Dewi left school at 14 because her parents could no longer afford the fees. With about $20 in capital, she started making hand-woven Indonesian brocades called songket, completing about one a month.
“When I started my business, I didn’t know how to sell my songket, how to make new designs and colors, how to prepare a financial report,” Dewi, who is now 37, said in a telephone interview. “In my experience building the business, I realized how important it is to get more and better education.”
It took her 14 years to write her first financial account, after reading a library book on the subject. The report helped her get bank funds at cheaper interest rates. The lender also provided guidance and encouraged her to showcase her products at exhibitions. Now her company, Nirmala Songket, employs 150 people and has exhibited her gold- and silver-threaded fabrics abroad.
Social restraints also hold back female participation. When Le Thu Phuong, 24, rejected a Vietnamese government job earlier this year to join a Hanoi-based educational startup, her mother wouldn’t speak to her for a month.
“If we were in the same room, my mother would communicate with me only through my sister,” Phuong said by telephone. “A job in the government is seen as stable even though I would have earned less than I’m getting now.”
Asia’s inability to tap the potential of educated women is like a “self-inflicted wound,” said Simon Ogus, chief executive officer of Hong Kong-based consultancy firm DSGAsia Ltd. He said the region’s inadequate structures for child- and elderly care also sap the contribution of educated Asian women.
Some governments are trying to be more supportive by increasing access to finance. Vietnam, Laos and Indonesia have implemented land reforms that would allow women more property rights that can be used as collateral for loans, ADB’s Lateef said.
India’s government said in February it would create the country’s first bank exclusively for women, with 10 billion rupees ($160 million) in initial capital. Lenders such as the Philippines’ Rizal Commercial Banking Corp. have set up programs to boost loans to women.
Government assistance helped Noranis Ayu Nordin, 40, quit her Malaysian civil service job in August to open a 700-square foot bakery and cafe in Cyberjaya near the capital, Kuala Lumpur.

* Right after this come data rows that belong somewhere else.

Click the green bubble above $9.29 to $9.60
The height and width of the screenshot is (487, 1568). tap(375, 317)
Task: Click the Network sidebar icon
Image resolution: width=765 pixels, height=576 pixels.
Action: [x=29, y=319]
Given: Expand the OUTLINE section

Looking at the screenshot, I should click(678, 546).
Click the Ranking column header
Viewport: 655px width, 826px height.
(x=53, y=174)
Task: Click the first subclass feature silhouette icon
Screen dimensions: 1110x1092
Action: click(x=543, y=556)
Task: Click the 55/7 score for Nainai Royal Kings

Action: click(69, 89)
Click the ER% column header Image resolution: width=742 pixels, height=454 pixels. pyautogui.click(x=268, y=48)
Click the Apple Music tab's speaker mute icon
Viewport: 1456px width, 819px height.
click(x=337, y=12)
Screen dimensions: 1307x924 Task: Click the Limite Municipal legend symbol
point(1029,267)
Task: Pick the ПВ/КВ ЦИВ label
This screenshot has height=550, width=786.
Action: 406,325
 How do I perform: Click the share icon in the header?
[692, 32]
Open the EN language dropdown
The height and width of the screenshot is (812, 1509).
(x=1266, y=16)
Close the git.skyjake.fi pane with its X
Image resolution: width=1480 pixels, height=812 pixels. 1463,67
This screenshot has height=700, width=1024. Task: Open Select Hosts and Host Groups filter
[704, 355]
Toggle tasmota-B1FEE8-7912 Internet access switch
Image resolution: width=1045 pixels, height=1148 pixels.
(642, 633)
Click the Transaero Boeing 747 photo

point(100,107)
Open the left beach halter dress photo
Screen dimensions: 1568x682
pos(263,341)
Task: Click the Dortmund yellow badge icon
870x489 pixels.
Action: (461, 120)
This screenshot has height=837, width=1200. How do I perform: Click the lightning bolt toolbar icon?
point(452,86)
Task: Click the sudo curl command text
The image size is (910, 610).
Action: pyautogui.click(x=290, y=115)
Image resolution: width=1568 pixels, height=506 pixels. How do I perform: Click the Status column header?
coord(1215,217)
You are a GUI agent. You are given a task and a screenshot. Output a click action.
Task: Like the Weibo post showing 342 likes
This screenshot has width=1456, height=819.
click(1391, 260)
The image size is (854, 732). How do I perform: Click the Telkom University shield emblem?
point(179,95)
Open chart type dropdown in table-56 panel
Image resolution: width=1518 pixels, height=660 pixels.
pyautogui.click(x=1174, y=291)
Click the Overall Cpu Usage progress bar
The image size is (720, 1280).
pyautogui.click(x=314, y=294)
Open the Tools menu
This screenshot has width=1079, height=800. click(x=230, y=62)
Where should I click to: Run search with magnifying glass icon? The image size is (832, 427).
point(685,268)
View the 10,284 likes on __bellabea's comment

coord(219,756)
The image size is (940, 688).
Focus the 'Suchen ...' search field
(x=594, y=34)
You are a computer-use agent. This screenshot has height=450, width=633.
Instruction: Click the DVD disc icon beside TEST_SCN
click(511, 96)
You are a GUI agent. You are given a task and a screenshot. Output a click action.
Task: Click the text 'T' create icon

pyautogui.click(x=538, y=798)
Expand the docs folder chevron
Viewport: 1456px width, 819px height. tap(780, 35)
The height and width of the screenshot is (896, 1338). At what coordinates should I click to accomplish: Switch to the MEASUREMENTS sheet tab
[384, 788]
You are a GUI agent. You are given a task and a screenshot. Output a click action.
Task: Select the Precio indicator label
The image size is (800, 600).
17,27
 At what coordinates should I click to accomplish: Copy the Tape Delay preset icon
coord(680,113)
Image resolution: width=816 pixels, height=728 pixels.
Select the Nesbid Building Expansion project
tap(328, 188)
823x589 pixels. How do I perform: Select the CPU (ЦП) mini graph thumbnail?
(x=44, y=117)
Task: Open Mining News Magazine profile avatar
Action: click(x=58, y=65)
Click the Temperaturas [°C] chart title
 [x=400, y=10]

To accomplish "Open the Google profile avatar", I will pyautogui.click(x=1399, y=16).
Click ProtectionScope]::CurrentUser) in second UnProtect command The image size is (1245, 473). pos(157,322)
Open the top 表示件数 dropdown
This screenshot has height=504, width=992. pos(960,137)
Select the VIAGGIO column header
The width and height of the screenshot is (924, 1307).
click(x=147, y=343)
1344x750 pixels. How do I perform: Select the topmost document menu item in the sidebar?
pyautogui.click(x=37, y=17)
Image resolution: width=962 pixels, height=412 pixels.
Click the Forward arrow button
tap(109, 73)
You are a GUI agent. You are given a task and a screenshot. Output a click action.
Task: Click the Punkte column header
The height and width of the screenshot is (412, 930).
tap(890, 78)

The divorced mother of four read books on business planning and tapped a government loan of 50,000 ringgit ($15,340) to achieve her dream.
“There are a lot of places now you can get help to start your business,” said Noranis, who has hired five women to help her bake and decorate birthday cakes, tiramisu and pastries. “You just have to fill out the forms.”
In Thailand, a 2010 study by MasterCard Worldwide showed small- and medium-sized enterprises owned by women have an average annual growth rate of more than seven times that of male-run counterparts.
Still, even in the only Southeast Asian nation with a female leader, discrimination remains. Thailand was ranked 66 out of 148 countries in gender inequality, worse than Vietnam and China.
In Thailand, only the head of the household can buy land and married women need their husband’s consent for some legal transactions, according to the Paris-based Organization for Economic Cooperation and Development. Filipino wives often need a spouse’s signature on loan documents, according to the ADB.
“Everybody asks me if I’m married and have kids because that’s what they expect,” said Hien Dao, 39, the female founder and chief executive officer at Golden Path Academics Vietnam Co., which helps Vietnamese students prepare for entry into U.S. universities. “They think that a woman like me should be having kids and looking after her husband -- what am I doing running a business?”